**PASSAGE DU TEXTE**:

+ + + + + + +

CONCLUSION GÉNÉRALE
La chance ne sourit qu'aux esprits bien préparés
Louis Pasteur
Depuis le XIX e siècle, l'essor de l'industrie est jalonné d'accidents et de catastrophes inscrites dans la mémoire collective. Après chaque événement grave, l'État s'efforce de faire en sorte qu'il ne se reproduise pas. En France, ce fut en particulier le cas, après la catastrophe AZF, avec l'adoption de la « loi Bachelot ».C'est également le sens, au niveau européen, de la directive Seveso, revue à plusieurs reprises.
L'incendie de l'usine Lubrizol montre cependant que la réglementation a encore un temps de retard sur les événements. Sans attendre que la volonté exprimée au niveau européen d'aller plus loin encore dans le sens de la protection des citoyens et de l'environnement se traduise en actes concrets, cet accident doit marquer une nouvelle étape de la prévention des accidents industriels. Le temps de la passivité des citoyens est révolu et il appartient à tous les responsables publics de répondre à cette exigence.
Si la gestion de crise par les services de l'État a permis de limiter les effets de court terme de l'accident, celui-ci est néanmoins riche d'enseignements sur les « défauts dans la cuirasse » . Le premier, connu de longue date, réside dans le manque de culture du risque dans notre pays : non seulement les citoyens ne sont pas armés pour faire face à un événement industriel grave, mais ils ne disposent pas des éléments nécessaires à une bonne compréhension de l'action des pouvoirs publics.

+ + + + + + +

**EXTRAITS DE DONNÉES**:

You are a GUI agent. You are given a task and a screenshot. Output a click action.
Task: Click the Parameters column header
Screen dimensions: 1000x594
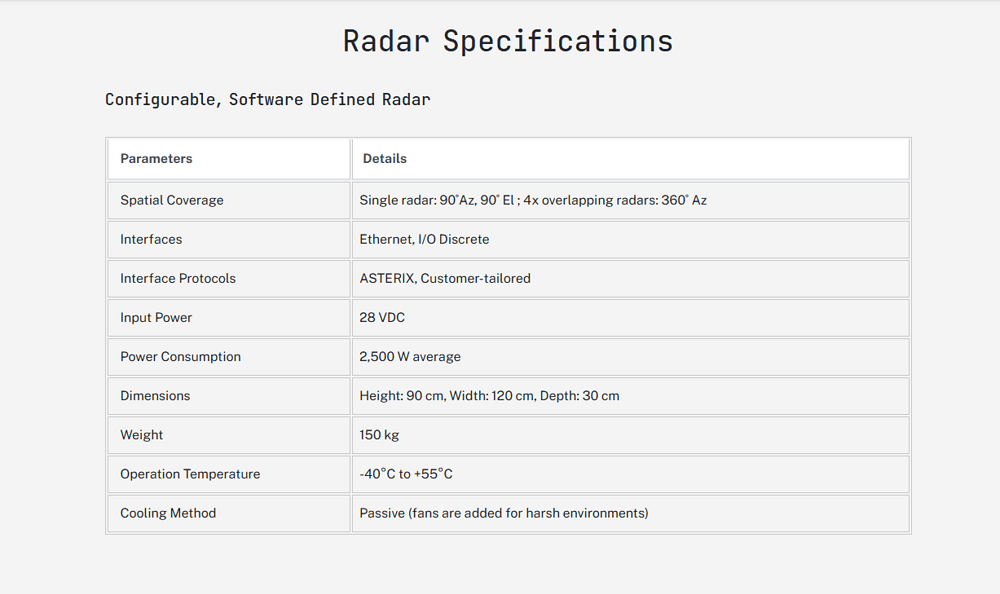(x=156, y=158)
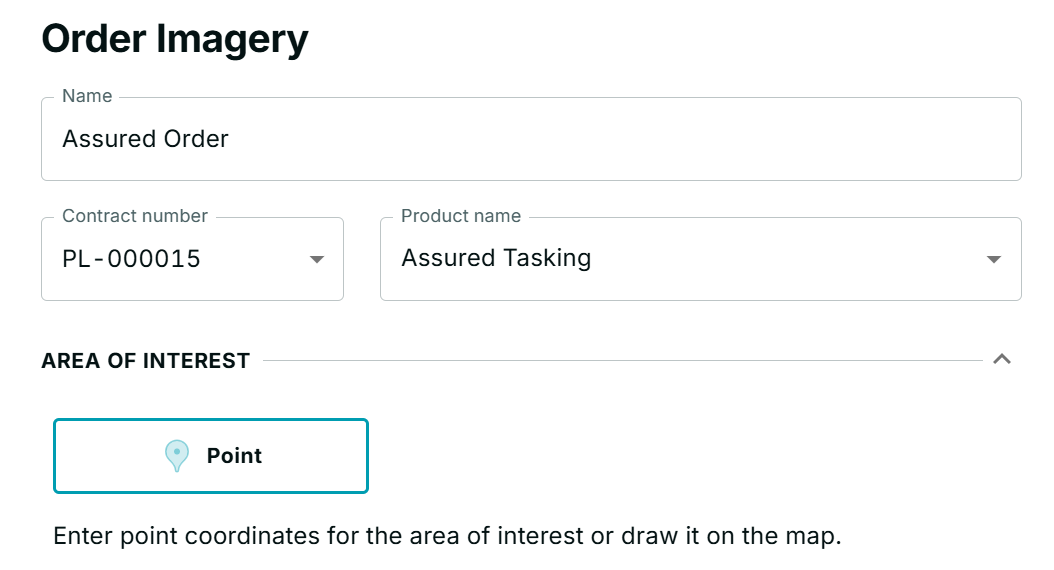Collapse the Area of Interest section chevron
The image size is (1054, 570).
click(x=1002, y=359)
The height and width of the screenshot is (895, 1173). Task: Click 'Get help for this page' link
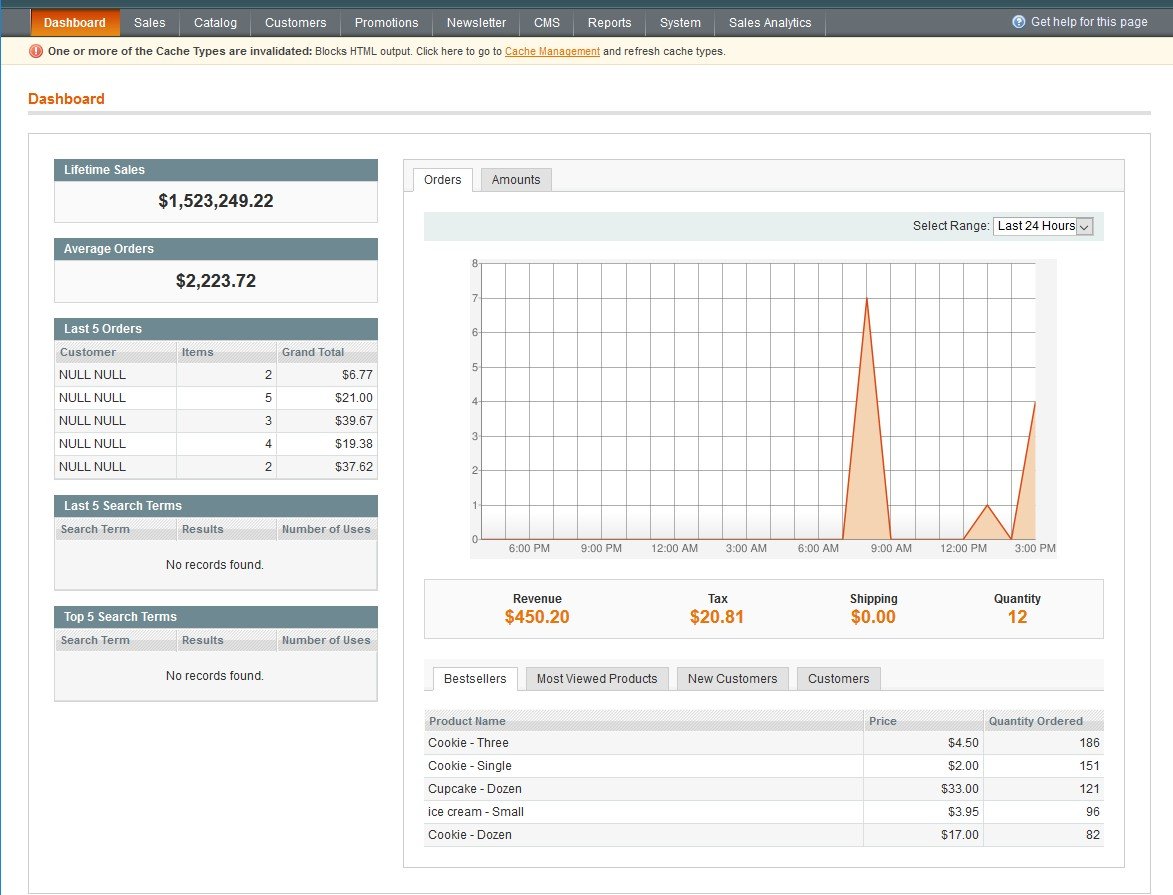[x=1089, y=22]
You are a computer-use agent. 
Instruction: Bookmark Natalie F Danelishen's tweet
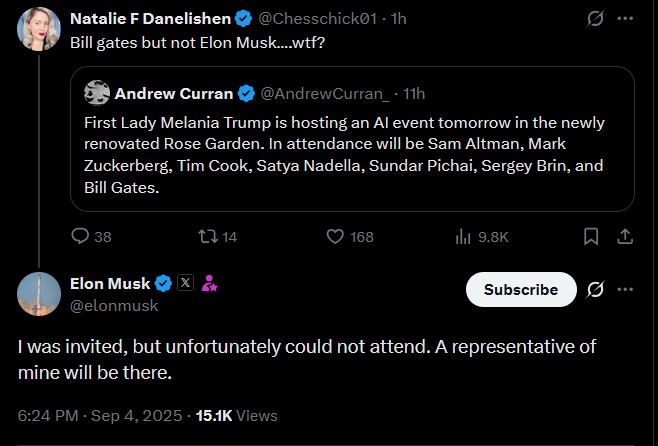click(591, 237)
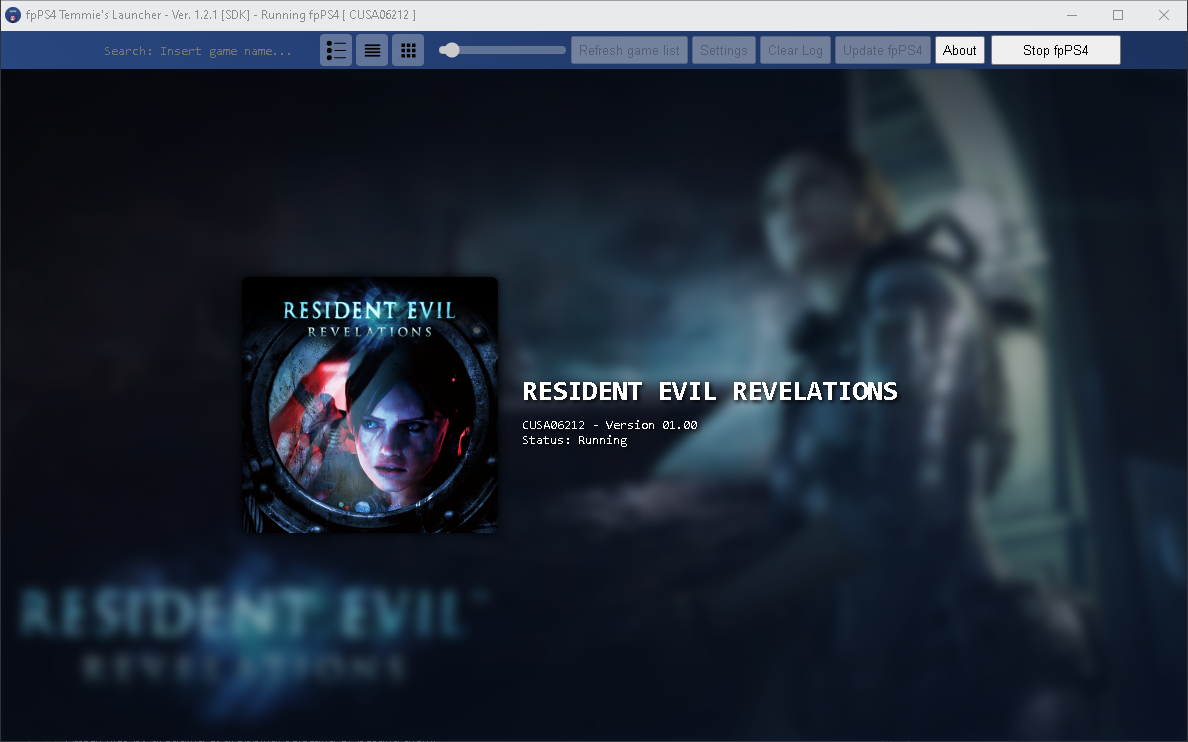Click the RESIDENT EVIL REVELATIONS title text
Image resolution: width=1188 pixels, height=742 pixels.
(710, 391)

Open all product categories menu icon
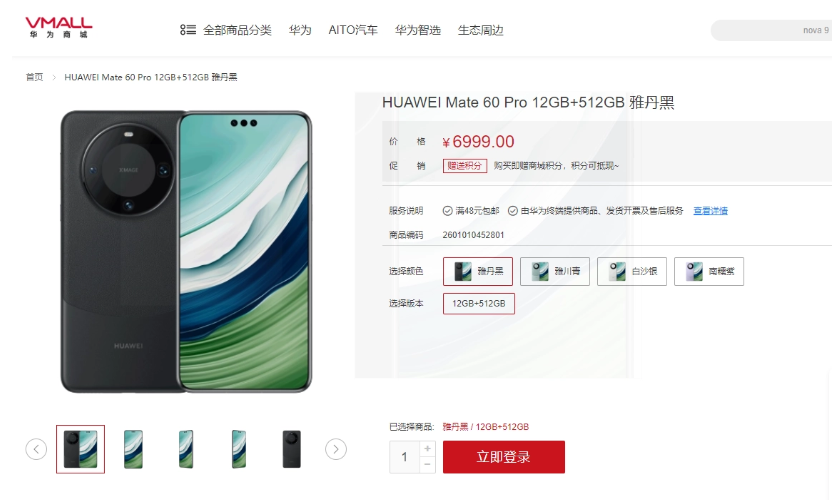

+ + + + + + +

**TÂCHE 1**:
D'après le texte sur l'incendie de l'usine Lubrizol, quelle loi la France a-t-elle adoptée après la catastrophe AZF ?
**TÂCHE 2**:
Reproduisez fidèlement le passage du texte sur l'incendie de l'usine Lubrizol, en commençant par « L'incendie de l'usine » et en allant jusqu'à « à cette exigence. » inclus.
**TÂCHE 3**:
Poursuivez le texte consacré à l'incendie de l'usine Lubrizol à la suite de sa dernière phrase.
Les enregistrements constituent un matériau indépendant du texte.

**RÉPONSE 1**:
La « loi Bachelot ».

**RÉPONSE 2**:
L'incendie de l'usine Lubrizol montre cependant que la réglementation a encore un temps de retard sur les événements. Sans attendre que la volonté exprimée au niveau européen d'aller plus loin encore dans le sens de la protection des citoyens et de l'environnement se traduise en actes concrets, cet accident doit marquer une nouvelle étape de la prévention des accidents industriels. Le temps de la passivité des citoyens est révolu et il appartient à tous les responsables publics de répondre à cette exigence.

**RÉPONSE 3**:
Dans le cas présent, la cacophonie de la parole publique entre plusieurs ministres qui, chacun, a joué sa partition, n'a fait qu'accroître l'incompréhension : comment un habitant de Rouen, à moins de disposer d'une culture scientifique poussée, pouvait-il comprendre ce que signifiait absence de toxicité aiguë ? Comment aurait-il pu faire la part des choses quand la ministre des solidarités et de la santé déclarait, quelques jours seulement après l'incendie, que Rouen était clairement une ville polluée, sans expliquer si cette pollution était habituelle, voire commune à toutes les grandes agglomérations, ou, au contraire, le résultat de la combustion de grandes quantités de produits chimiques ? Évoquait-elle la pollution contenue dans le panache de fumée, celle des zones situées sous le panache ou celle que laissaient supposer les odeurs persistantes ?
Faute d'expliquer d'emblée les choses simplement et précisément, le gouvernement a pris le risque non seulement de rendre la parole publique inaudible et peu compréhensible mais de laisser libre cours aux rumeurs les plus fantaisistes véhiculées sur les réseaux sociaux. Il lui était donc ensuite d'autant plus difficile de reconquérir une légitimité lorsqu'ayant pris la mesure de l'anxiété des populations il a exprimé sa volonté de mieux communiquer en créant un comité de transparence et de dialogue.
Tout ceci démontre qu'il ne suffit pas d'avoir mis en place des procédures de protection et de gestion de crise en amont mais que celles-ci doivent être scrupuleusement mises en oeuvre : la politique de prévention des accidents industriels reste fragile car elle ne peut s'appuyer sur des bases parfaitement solides. Il est invraisemblable que les industriels eux-mêmes et les services de l'État chargés de contrôler les installations potentiellement dangereuses n'aient pas une connaissance précise, en temps réel, des produits qu'ils utilisent et entreposent . Lorsque des écarts sont constatés, il est fondamental que ces services puissent s'assurer que les industriels se sont mis en conformité avec la réglementation.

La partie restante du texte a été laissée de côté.